> **SHORT EXERCISE**
Rewrite every one of the records below, replacing "dropdown" with "drop-down list" wherever it occurs and leaving everything else unchanged.

Dataset rows
::::::::::

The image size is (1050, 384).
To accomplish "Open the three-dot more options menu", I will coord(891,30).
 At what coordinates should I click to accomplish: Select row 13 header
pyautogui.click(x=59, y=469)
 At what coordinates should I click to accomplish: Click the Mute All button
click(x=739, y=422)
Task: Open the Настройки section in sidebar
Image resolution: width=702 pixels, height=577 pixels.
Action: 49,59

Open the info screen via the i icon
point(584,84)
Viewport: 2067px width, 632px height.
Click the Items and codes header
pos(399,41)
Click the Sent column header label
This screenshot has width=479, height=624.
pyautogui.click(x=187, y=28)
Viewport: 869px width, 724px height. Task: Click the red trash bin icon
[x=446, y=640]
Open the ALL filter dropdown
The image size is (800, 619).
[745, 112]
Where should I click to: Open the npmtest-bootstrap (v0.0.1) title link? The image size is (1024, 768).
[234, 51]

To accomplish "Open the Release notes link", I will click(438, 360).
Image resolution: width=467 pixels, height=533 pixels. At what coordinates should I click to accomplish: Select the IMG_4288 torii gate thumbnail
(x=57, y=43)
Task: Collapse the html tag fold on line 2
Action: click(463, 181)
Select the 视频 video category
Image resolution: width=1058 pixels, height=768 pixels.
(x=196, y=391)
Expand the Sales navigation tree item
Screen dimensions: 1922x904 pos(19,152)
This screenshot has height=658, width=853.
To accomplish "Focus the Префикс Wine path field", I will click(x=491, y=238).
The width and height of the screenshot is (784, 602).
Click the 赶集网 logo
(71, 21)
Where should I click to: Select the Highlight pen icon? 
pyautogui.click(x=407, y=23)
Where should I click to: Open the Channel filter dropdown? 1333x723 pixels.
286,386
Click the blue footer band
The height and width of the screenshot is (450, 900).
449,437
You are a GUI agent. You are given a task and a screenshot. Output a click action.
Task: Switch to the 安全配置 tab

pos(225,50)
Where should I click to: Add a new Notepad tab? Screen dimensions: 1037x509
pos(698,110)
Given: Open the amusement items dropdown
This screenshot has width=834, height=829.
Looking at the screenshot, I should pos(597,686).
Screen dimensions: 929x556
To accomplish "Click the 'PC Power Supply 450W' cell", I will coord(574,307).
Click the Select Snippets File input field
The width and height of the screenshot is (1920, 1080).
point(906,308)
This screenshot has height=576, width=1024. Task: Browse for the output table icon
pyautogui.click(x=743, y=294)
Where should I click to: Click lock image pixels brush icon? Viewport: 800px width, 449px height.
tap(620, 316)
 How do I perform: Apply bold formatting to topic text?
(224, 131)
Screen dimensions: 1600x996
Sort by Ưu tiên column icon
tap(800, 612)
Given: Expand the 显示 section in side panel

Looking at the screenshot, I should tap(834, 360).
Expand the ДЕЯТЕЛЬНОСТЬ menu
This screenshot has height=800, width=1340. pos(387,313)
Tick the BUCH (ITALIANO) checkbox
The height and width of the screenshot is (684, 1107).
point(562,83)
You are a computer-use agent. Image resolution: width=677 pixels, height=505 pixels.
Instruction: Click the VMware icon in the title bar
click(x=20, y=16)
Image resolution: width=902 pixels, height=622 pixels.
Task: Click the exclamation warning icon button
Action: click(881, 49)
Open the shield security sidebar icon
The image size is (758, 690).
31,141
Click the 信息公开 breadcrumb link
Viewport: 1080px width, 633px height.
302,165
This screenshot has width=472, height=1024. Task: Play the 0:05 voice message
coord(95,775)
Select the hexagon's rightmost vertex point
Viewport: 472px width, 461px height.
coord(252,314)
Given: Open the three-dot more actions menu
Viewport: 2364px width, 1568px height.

::::::::::

> **RESULT**
The image size is (1050, 384).
To accomplish "Open the three-dot more options menu", I will coord(891,30).
 At what coordinates should I click to accomplish: Select row 13 header
pyautogui.click(x=59, y=469)
 At what coordinates should I click to accomplish: Click the Mute All button
click(x=739, y=422)
Task: Open the Настройки section in sidebar
Image resolution: width=702 pixels, height=577 pixels.
Action: 49,59

Open the info screen via the i icon
point(584,84)
Viewport: 2067px width, 632px height.
Click the Items and codes header
pos(399,41)
Click the Sent column header label
This screenshot has width=479, height=624.
pyautogui.click(x=187, y=28)
Viewport: 869px width, 724px height. Task: Click the red trash bin icon
[x=446, y=640]
Open the ALL filter drop-down list
The image size is (800, 619).
[745, 112]
Where should I click to: Open the npmtest-bootstrap (v0.0.1) title link? The image size is (1024, 768).
[234, 51]

To accomplish "Open the Release notes link", I will click(438, 360).
Image resolution: width=467 pixels, height=533 pixels. At what coordinates should I click to accomplish: Select the IMG_4288 torii gate thumbnail
(x=57, y=43)
Task: Collapse the html tag fold on line 2
Action: click(463, 181)
Select the 视频 video category
Image resolution: width=1058 pixels, height=768 pixels.
(x=196, y=391)
Expand the Sales navigation tree item
Screen dimensions: 1922x904 pos(19,152)
This screenshot has height=658, width=853.
To accomplish "Focus the Префикс Wine path field", I will click(x=491, y=238).
The width and height of the screenshot is (784, 602).
Click the 赶集网 logo
(71, 21)
Where should I click to: Select the Highlight pen icon? 
pyautogui.click(x=407, y=23)
Where should I click to: Open the Channel filter drop-down list? 1333x723 pixels.
286,386
Click the blue footer band
The height and width of the screenshot is (450, 900).
449,437
You are a GUI agent. You are given a task and a screenshot. Output a click action.
Task: Switch to the 安全配置 tab

pos(225,50)
Where should I click to: Add a new Notepad tab? Screen dimensions: 1037x509
pos(698,110)
Given: Open the amusement items drop-down list
This screenshot has width=834, height=829.
Looking at the screenshot, I should pos(597,686).
Screen dimensions: 929x556
To accomplish "Click the 'PC Power Supply 450W' cell", I will coord(574,307).
Click the Select Snippets File input field
The width and height of the screenshot is (1920, 1080).
point(906,308)
This screenshot has height=576, width=1024. Task: Browse for the output table icon
pyautogui.click(x=743, y=294)
Where should I click to: Click lock image pixels brush icon? Viewport: 800px width, 449px height.
tap(620, 316)
 How do I perform: Apply bold formatting to topic text?
(224, 131)
Screen dimensions: 1600x996
Sort by Ưu tiên column icon
tap(800, 612)
Given: Expand the 显示 section in side panel

Looking at the screenshot, I should tap(834, 360).
Expand the ДЕЯТЕЛЬНОСТЬ menu
This screenshot has height=800, width=1340. pos(387,313)
Tick the BUCH (ITALIANO) checkbox
The height and width of the screenshot is (684, 1107).
point(562,83)
You are a computer-use agent. Image resolution: width=677 pixels, height=505 pixels.
Instruction: Click the VMware icon in the title bar
click(x=20, y=16)
Image resolution: width=902 pixels, height=622 pixels.
Task: Click the exclamation warning icon button
Action: click(881, 49)
Open the shield security sidebar icon
The image size is (758, 690).
31,141
Click the 信息公开 breadcrumb link
Viewport: 1080px width, 633px height.
302,165
This screenshot has width=472, height=1024. Task: Play the 0:05 voice message
coord(95,775)
Select the hexagon's rightmost vertex point
Viewport: 472px width, 461px height.
coord(252,314)
Given: Open the three-dot more actions menu
Viewport: 2364px width, 1568px height.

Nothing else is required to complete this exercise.